*What the task requires*. Find the line that contains "Click the code brackets icon beside index.ejs" in the entries below. Restate it and every line after it, word for word, with no pictures.

[Collected data entries]
::::

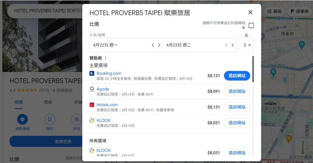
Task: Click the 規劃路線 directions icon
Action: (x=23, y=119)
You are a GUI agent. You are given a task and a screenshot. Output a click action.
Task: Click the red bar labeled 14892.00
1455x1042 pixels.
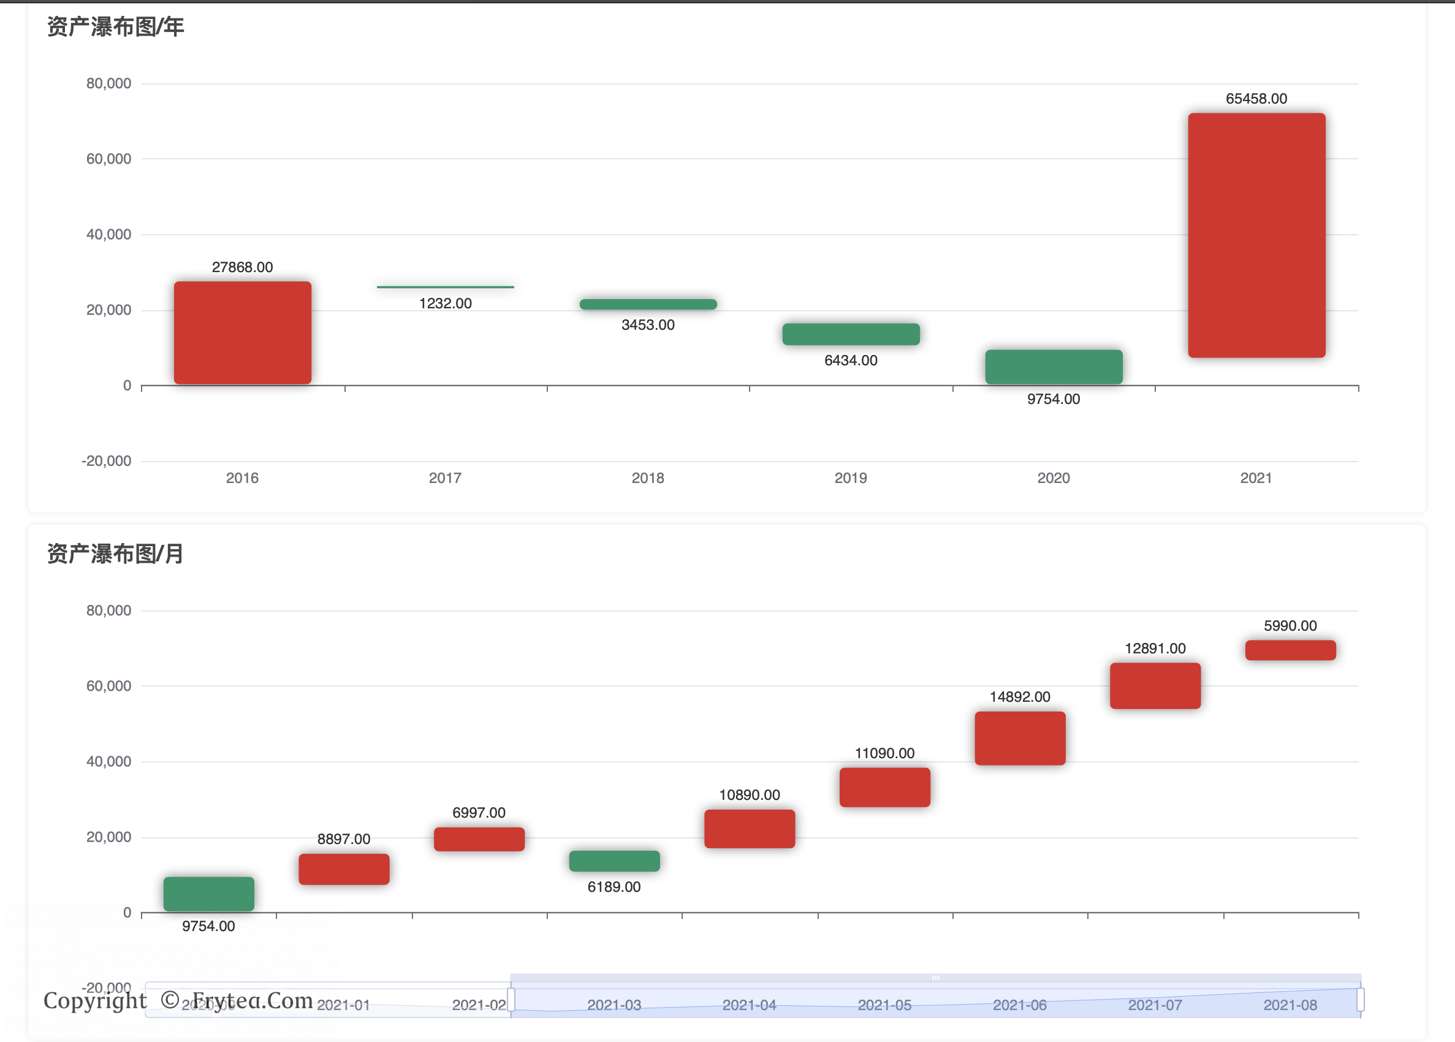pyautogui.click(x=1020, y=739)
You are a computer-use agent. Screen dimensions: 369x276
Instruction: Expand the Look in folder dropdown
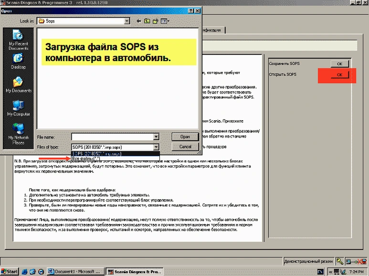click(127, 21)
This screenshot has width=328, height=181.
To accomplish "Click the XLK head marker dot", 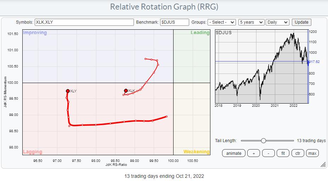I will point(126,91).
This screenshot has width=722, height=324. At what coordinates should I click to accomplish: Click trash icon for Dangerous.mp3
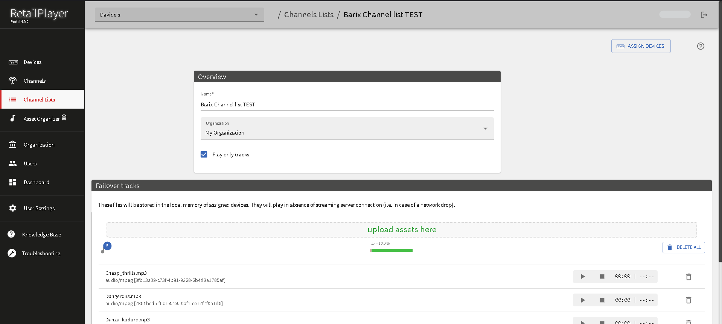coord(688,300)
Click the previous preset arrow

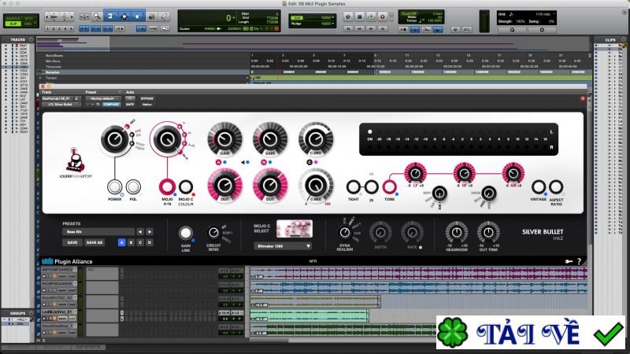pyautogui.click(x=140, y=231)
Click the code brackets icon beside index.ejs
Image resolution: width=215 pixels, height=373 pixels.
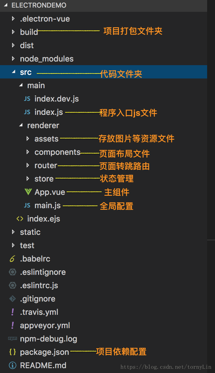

::::

*Written answer*.
Click the code brackets icon beside index.ejs
Image resolution: width=215 pixels, height=373 pixels.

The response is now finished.